== Task prompt ==
First find the line with "[WetlandInfo] (95, 133)", then reproduce it and all following lines of the data to the end, exactly and with no pictures, adding nothing.

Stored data

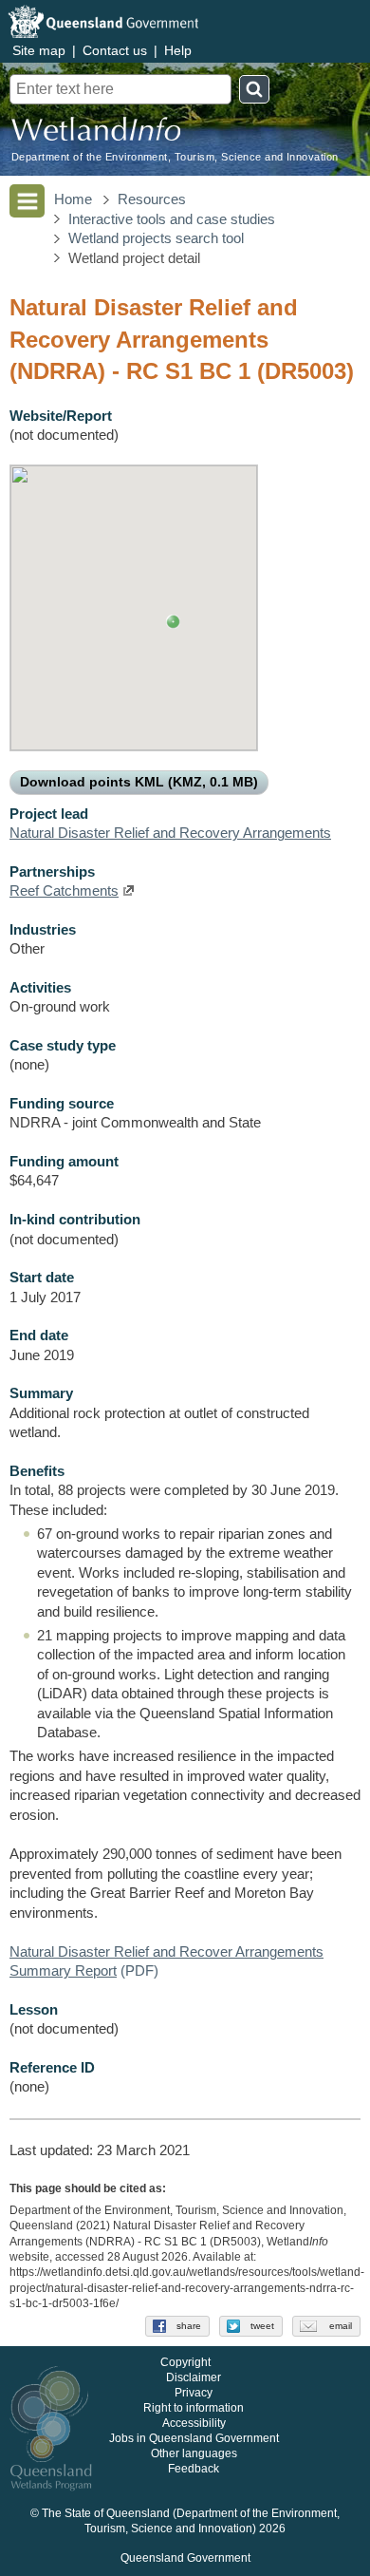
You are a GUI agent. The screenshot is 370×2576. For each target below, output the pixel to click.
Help (178, 50)
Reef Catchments (64, 891)
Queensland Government (185, 2559)
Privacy (194, 2393)
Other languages (194, 2454)
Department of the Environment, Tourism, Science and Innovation (175, 157)
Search (254, 89)
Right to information (193, 2408)
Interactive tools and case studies (171, 219)
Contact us (115, 50)
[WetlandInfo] (95, 133)
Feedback (193, 2469)
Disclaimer (193, 2378)
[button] (173, 621)
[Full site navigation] (27, 201)
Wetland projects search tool (156, 238)
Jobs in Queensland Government (194, 2439)
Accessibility (194, 2424)
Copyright (185, 2363)
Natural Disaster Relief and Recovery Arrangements (170, 833)
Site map (38, 50)
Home (73, 199)
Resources (152, 199)
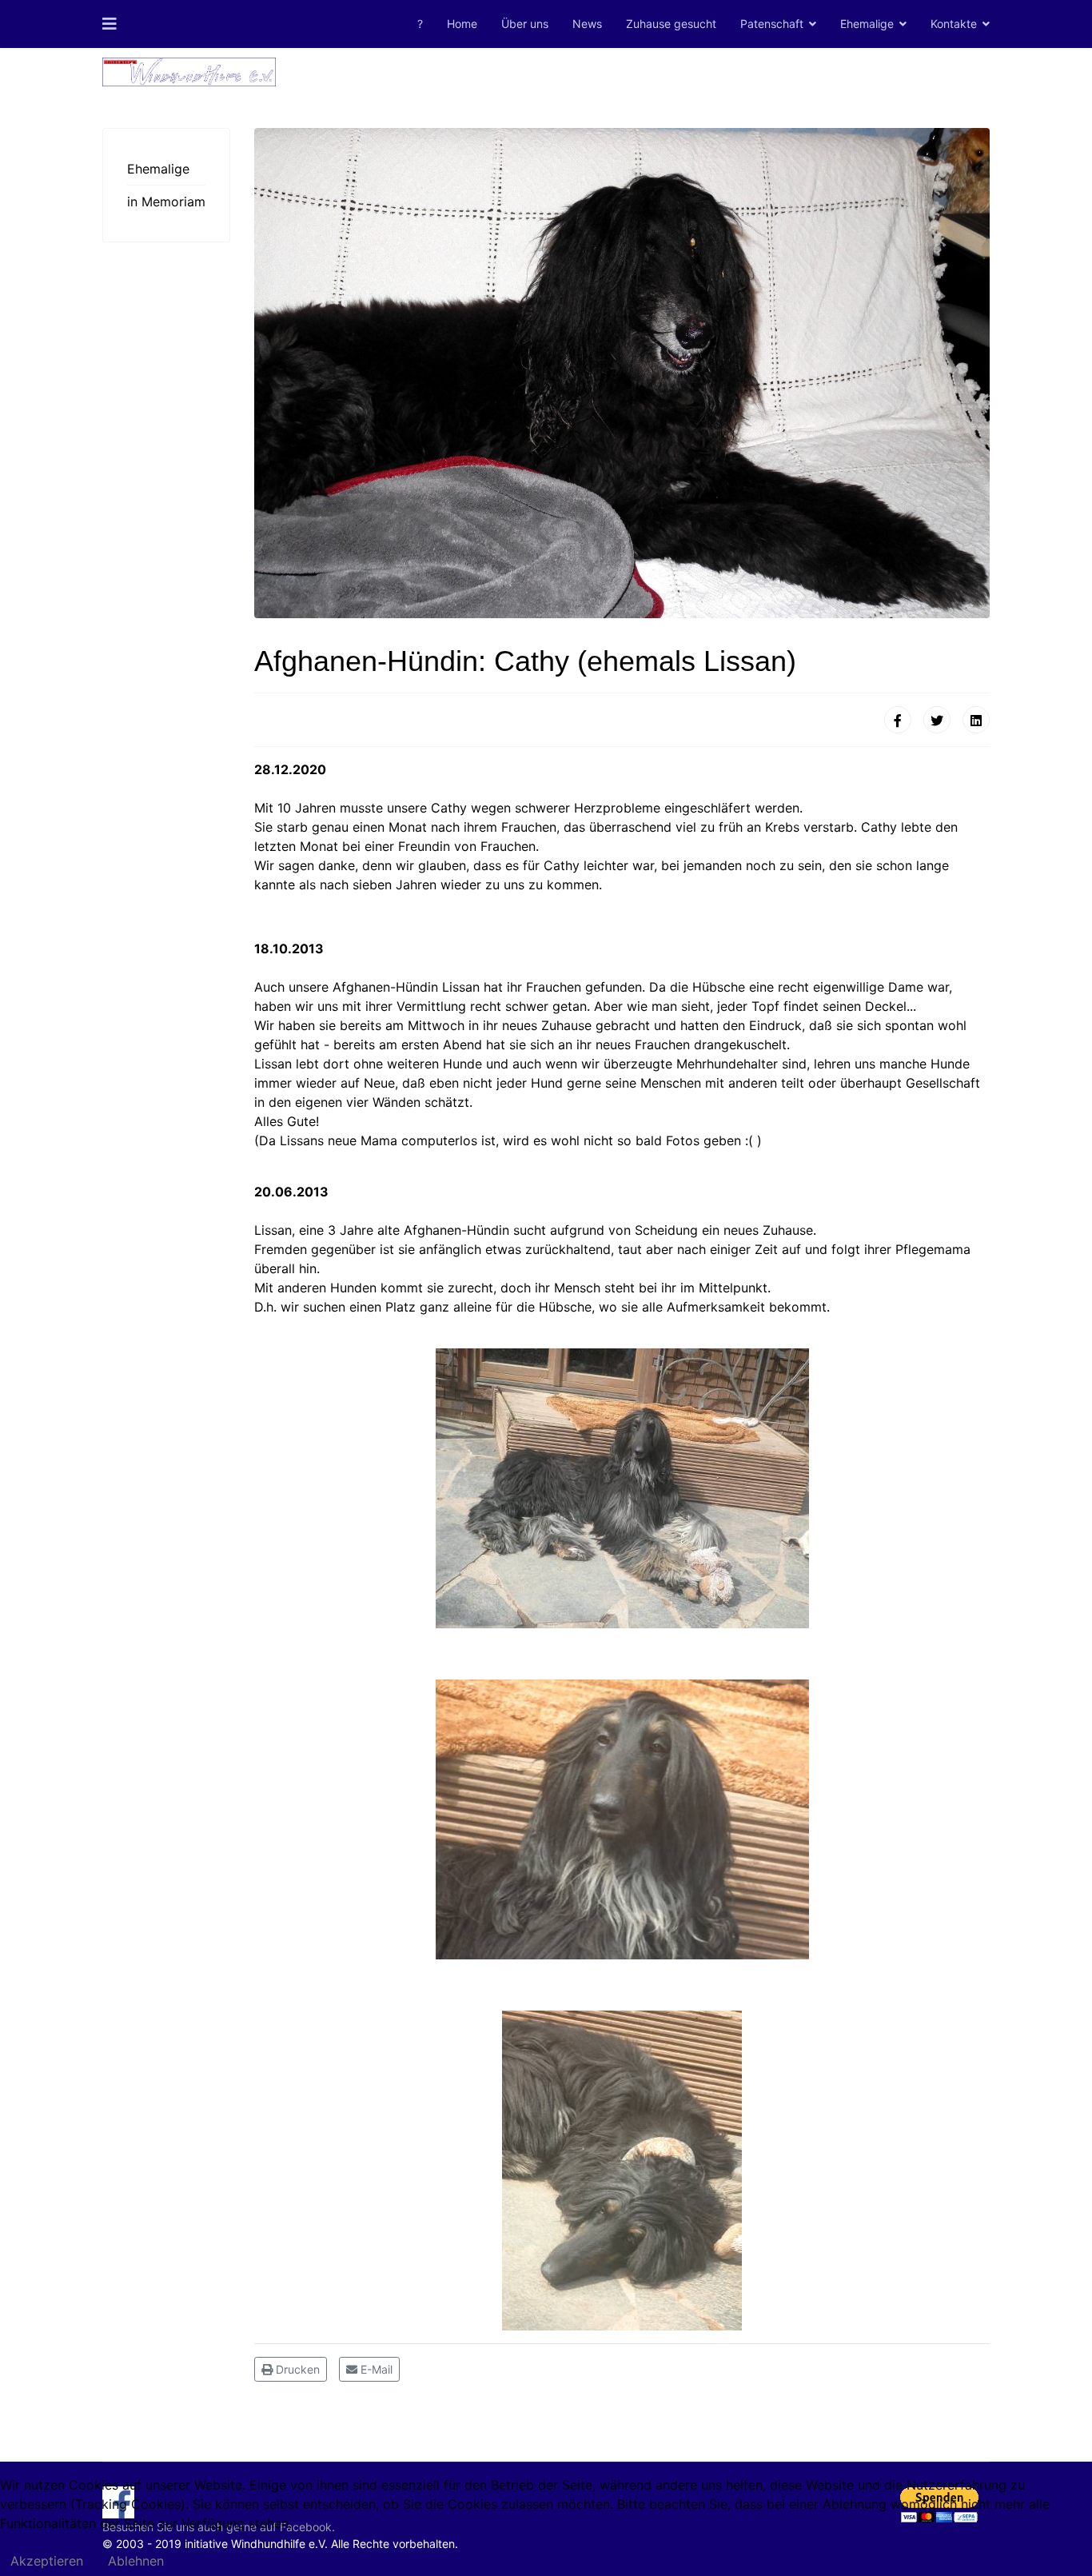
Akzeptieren (46, 2561)
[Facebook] (897, 719)
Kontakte (954, 23)
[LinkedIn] (976, 719)
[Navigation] (109, 24)
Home (462, 23)
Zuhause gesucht (671, 23)
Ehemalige (867, 23)
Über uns (524, 23)
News (587, 23)
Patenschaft (771, 23)
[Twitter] (937, 719)
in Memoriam (166, 202)
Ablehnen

== The answer ==
[WetlandInfo] (95, 133)
Feedback (193, 2469)
Disclaimer (193, 2378)
[button] (173, 621)
[Full site navigation] (27, 201)
Wetland projects search tool (156, 238)
Jobs in Queensland Government (194, 2439)
Accessibility (194, 2424)
Copyright (185, 2363)
Natural Disaster Relief and Recovery Arrangements (170, 833)
Site map (38, 50)
Home (73, 199)
Resources (152, 199)
Akzeptieren (46, 2561)
[Facebook] (897, 719)
Kontakte (954, 23)
[LinkedIn] (976, 719)
[Navigation] (109, 24)
Home (462, 23)
Zuhause gesucht (671, 23)
Ehemalige (867, 23)
Über uns (524, 23)
News (587, 23)
Patenschaft (771, 23)
[Twitter] (937, 719)
in Memoriam (166, 202)
Ablehnen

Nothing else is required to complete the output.